/---
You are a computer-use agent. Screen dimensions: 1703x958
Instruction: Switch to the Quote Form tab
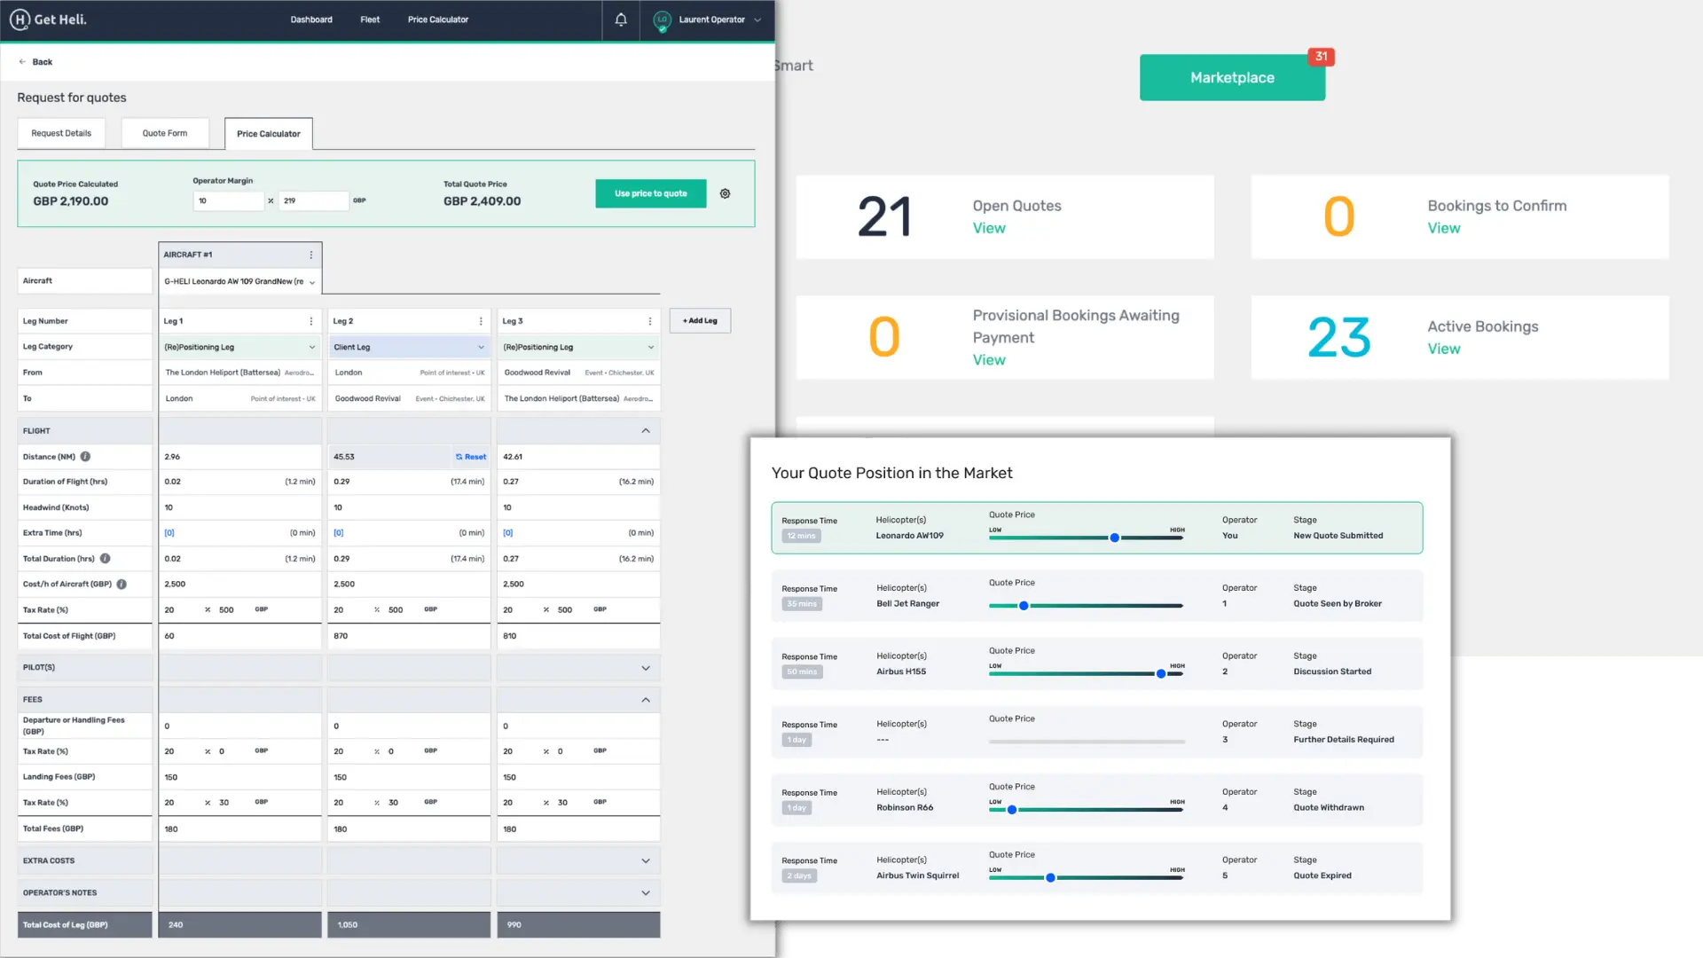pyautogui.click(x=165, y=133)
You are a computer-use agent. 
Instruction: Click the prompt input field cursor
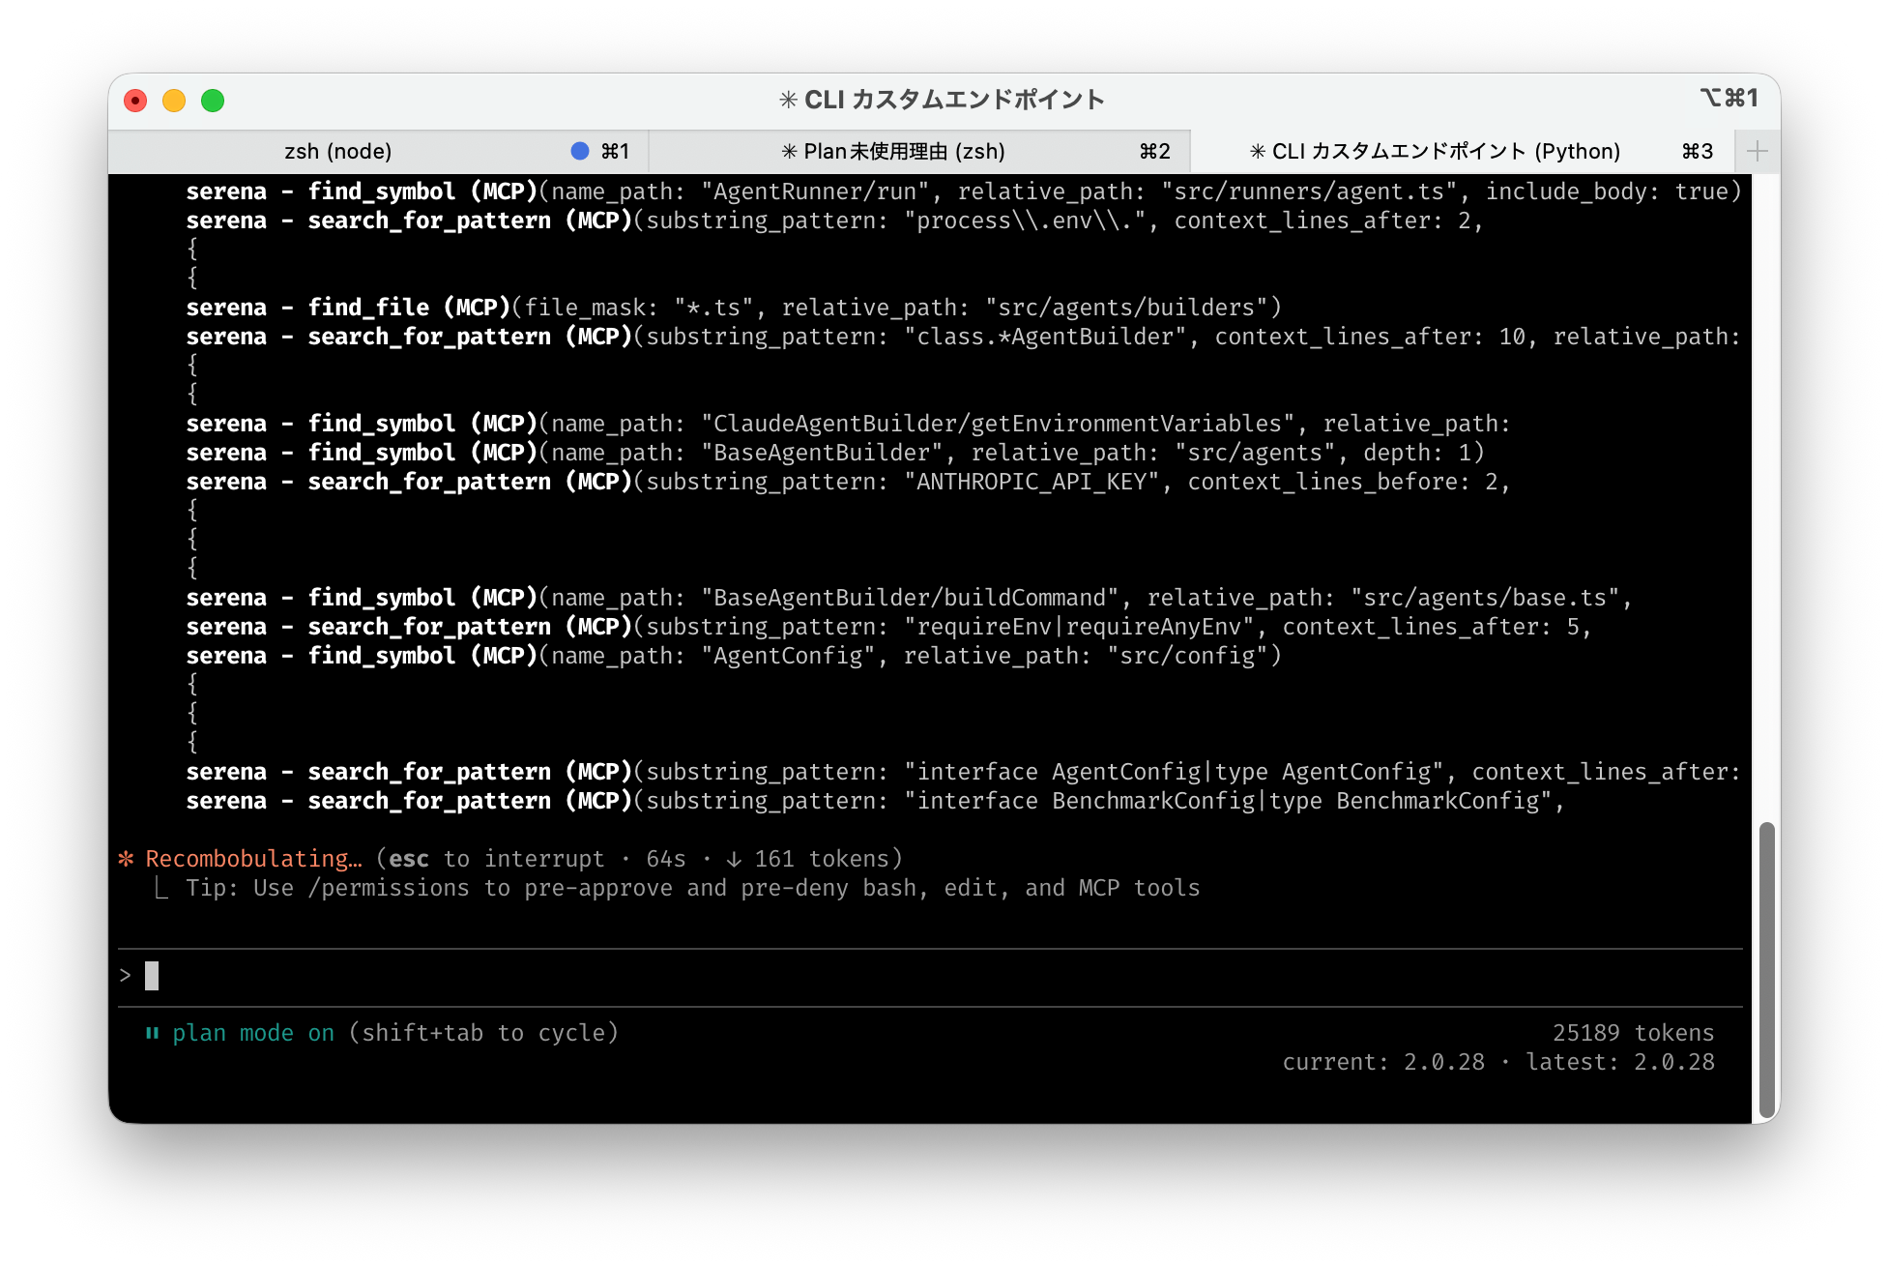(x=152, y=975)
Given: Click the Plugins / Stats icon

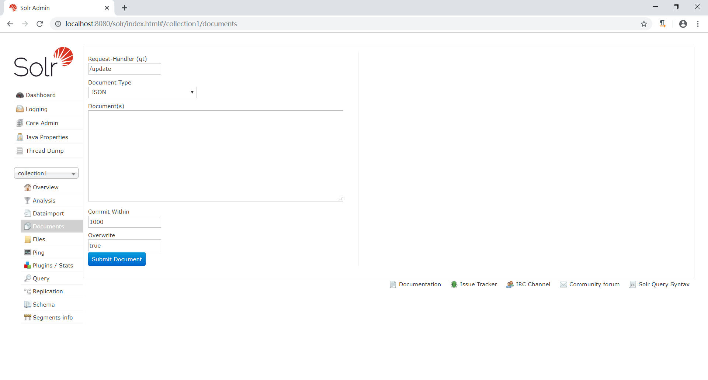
\---
Task goal: Apart from the images, every line above is to be given again exactly.

Answer for this exercise:
You are a computer-use agent. Screen dimensions: 1703x958
Instruction: Switch to the Quote Form tab
pyautogui.click(x=165, y=133)
You are a computer-use agent. 
Instruction: Click the prompt input field cursor
(x=152, y=975)
Given: Click the Plugins / Stats icon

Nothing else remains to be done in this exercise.